Listen Up, Speak Out! With Hawthorn Primary School and Jonluke McKie

Creative listening, empathy and play in children's communcation

Children's picture of playground scene

Jessica thinks "I wish someone would understand me"

Children's drawings of Tyler and Jessica in the playground

Tyler thinks "I wish people would stop ignoring me"

Tyler and Jessica laughing together

Working with Jonluke McKie and Hawthorn Primary School across the summer and autumn terms of 2024, we co-designed this artists’ residency to build on and extend the brilliant work the school have been doing to support childrens’ communication and oracy skills.  Jonluke began with Year 2 and Year 3 in June 2024 and moved with them into Year 3 and Year 4 respectively after the summer break.

The result of their work is “Listen Up, Speak Out!” A beautiful, evocative short film celebrating friendship, understanding and the different ways children can help each other feel valued and connected.

Jonluke used drama games and techniques to help the children identify attitudes and behaviours which can challenge communication and ways we can respond creatively to these challenges and keep talking, keep listening.  He stressed the importance of drama games in the main hall to build up a relationship with children before moving to the classroom, and the the value of that physicality to build rapport and open children and their teaching teams up to free associations and imaginative play.

Children learned to say “YES” to their own and each others’ ideas, and share their speaking turns with others who found it hard to speak up for themselves.

Boy holds a self-made sign saying "say YES! to ideas"

“Say yes to ideas, GLOW Newcastle, Jonluke McKie and Hawthorn Primary School

Each session worked towards the development of the two main characters, Tyler and Jessica, who eventually meet in the film and help each other get through a difficult day.

“Every time you watch it, you notice something else.” Joanne Kennedy

“It’s really delightful,” Joanne Kennedy, Year 3 teacher and School Lead on this residency said of the film. “Every time you watch it, you notice something else.”

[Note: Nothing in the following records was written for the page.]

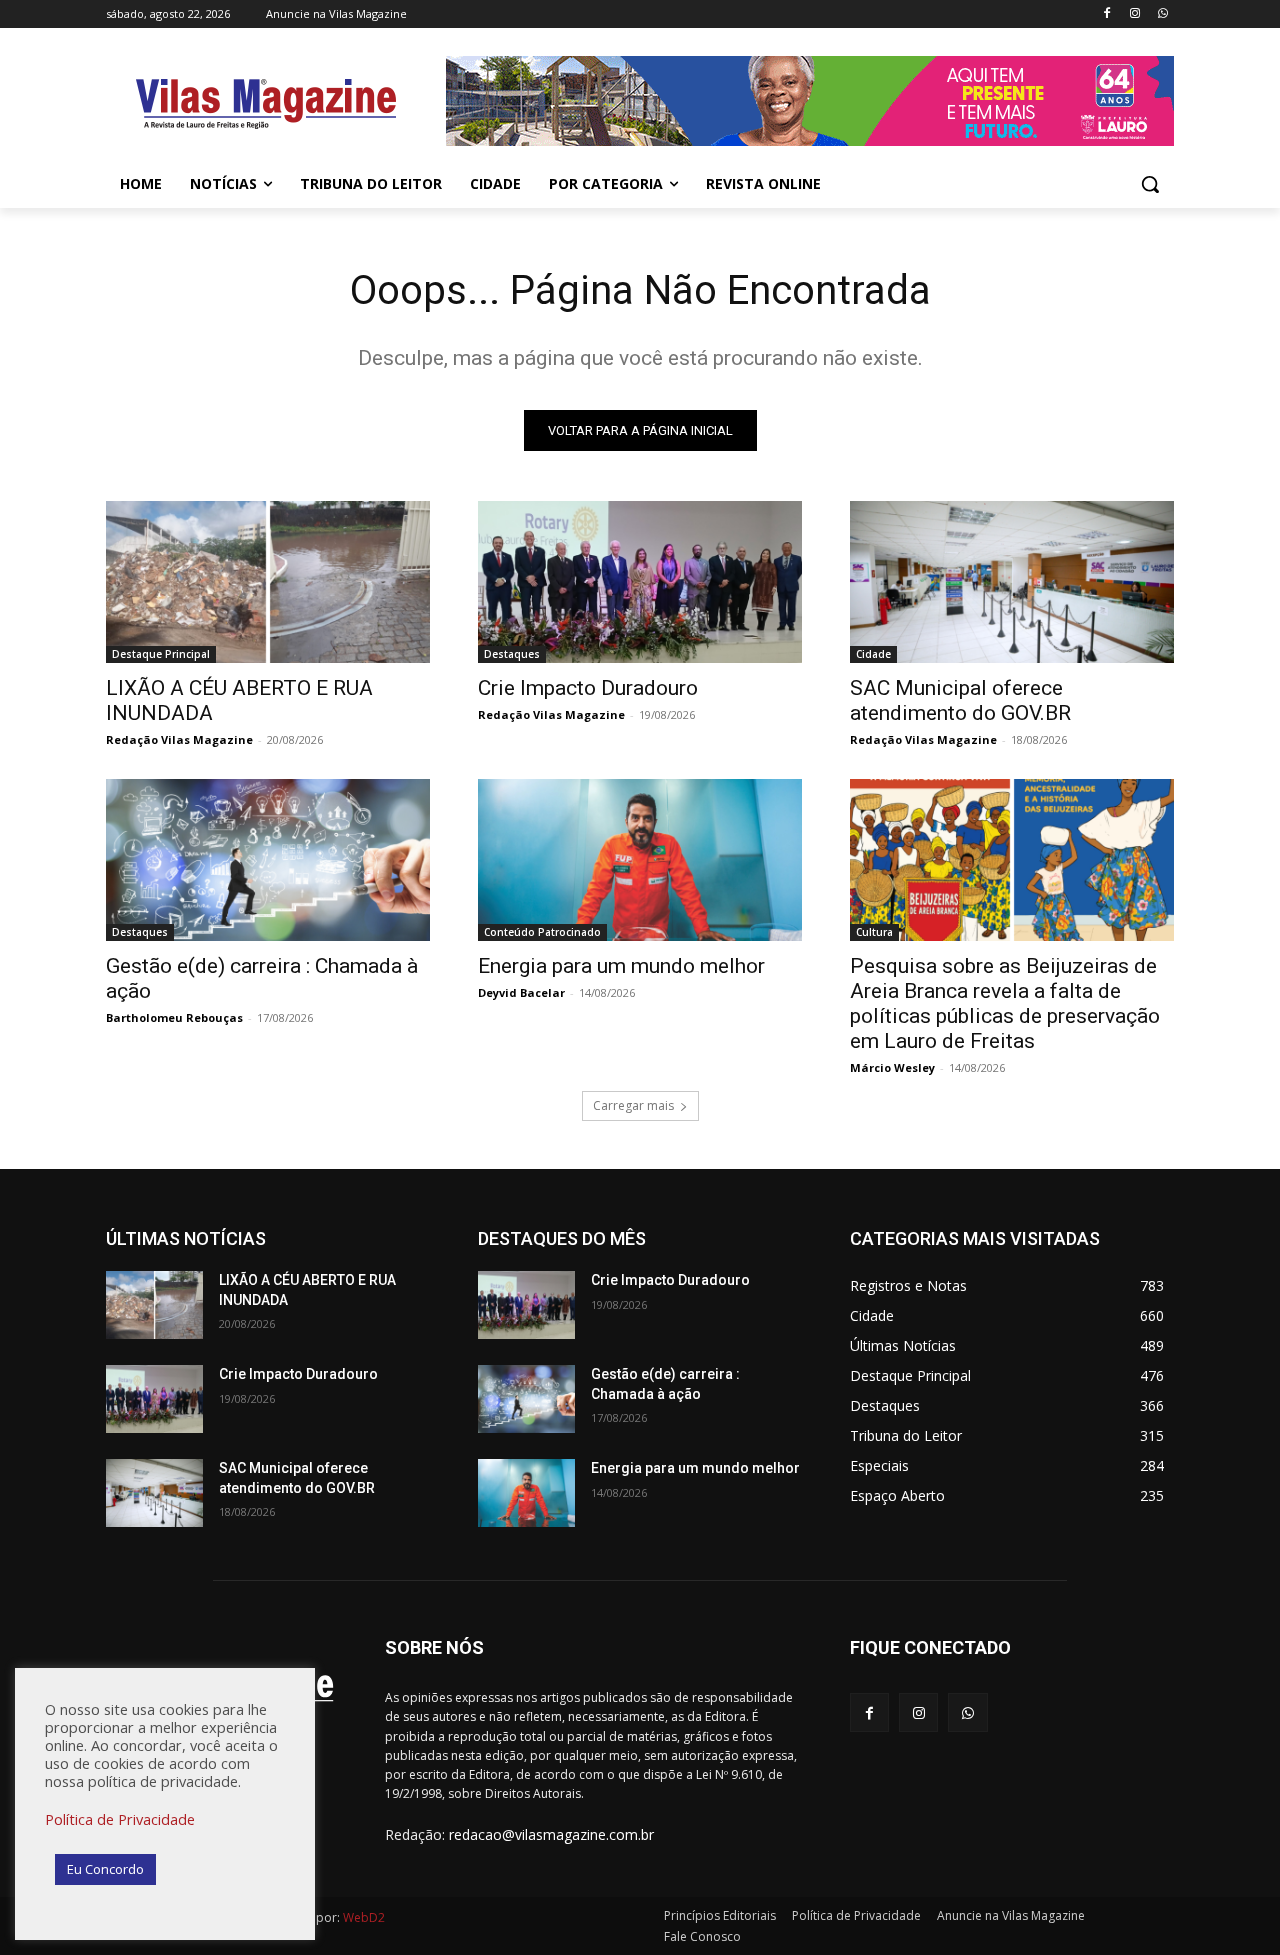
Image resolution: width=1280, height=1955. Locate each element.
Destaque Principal (161, 654)
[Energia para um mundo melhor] (640, 860)
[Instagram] (1134, 14)
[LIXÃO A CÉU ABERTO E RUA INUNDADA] (268, 582)
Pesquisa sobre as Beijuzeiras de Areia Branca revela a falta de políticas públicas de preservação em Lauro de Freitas (1005, 1003)
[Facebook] (1107, 14)
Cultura (874, 932)
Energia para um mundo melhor (621, 966)
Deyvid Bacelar (521, 992)
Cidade (873, 654)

Catherine McMullen, Year 4 teacher described how participating in the project had led her to discover “different ways of engaging children in the classroom, different hooks”. Being “used to knowing the outcome” of learning activities, made the co-creative approach used by Jonluke and GLOW Newcastle challenging, but ultimately highly rewarding.

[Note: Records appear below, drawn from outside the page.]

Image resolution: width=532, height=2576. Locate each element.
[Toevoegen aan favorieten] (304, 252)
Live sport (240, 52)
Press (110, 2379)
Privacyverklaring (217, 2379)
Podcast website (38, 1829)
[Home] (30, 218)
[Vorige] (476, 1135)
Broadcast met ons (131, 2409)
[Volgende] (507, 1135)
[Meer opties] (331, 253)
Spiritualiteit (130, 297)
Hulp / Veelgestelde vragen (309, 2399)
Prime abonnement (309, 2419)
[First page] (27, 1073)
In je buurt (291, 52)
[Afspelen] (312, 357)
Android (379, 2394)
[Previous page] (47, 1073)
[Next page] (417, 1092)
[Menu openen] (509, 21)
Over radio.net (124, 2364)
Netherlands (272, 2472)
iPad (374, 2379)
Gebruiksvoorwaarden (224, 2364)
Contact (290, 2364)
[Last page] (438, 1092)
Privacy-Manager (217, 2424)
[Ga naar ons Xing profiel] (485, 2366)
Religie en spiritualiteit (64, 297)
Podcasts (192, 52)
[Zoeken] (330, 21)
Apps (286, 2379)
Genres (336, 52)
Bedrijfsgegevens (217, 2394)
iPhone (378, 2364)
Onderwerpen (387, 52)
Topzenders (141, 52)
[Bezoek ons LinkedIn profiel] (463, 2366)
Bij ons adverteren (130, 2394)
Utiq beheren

Represent for those who don’t have a voice

Jane Dube, Headteacher at Hawthorn Primary School, said the work helped children be “the representative for someone who doesn’t have a voice.”  According to Jane, as a result of the project children have been “looking out for each other and encouraging each other.  Staff have noticed how children will wait for someone else to speak, listen and “say yes to ideas” following their work with Jonluke and GLOW Newcastle.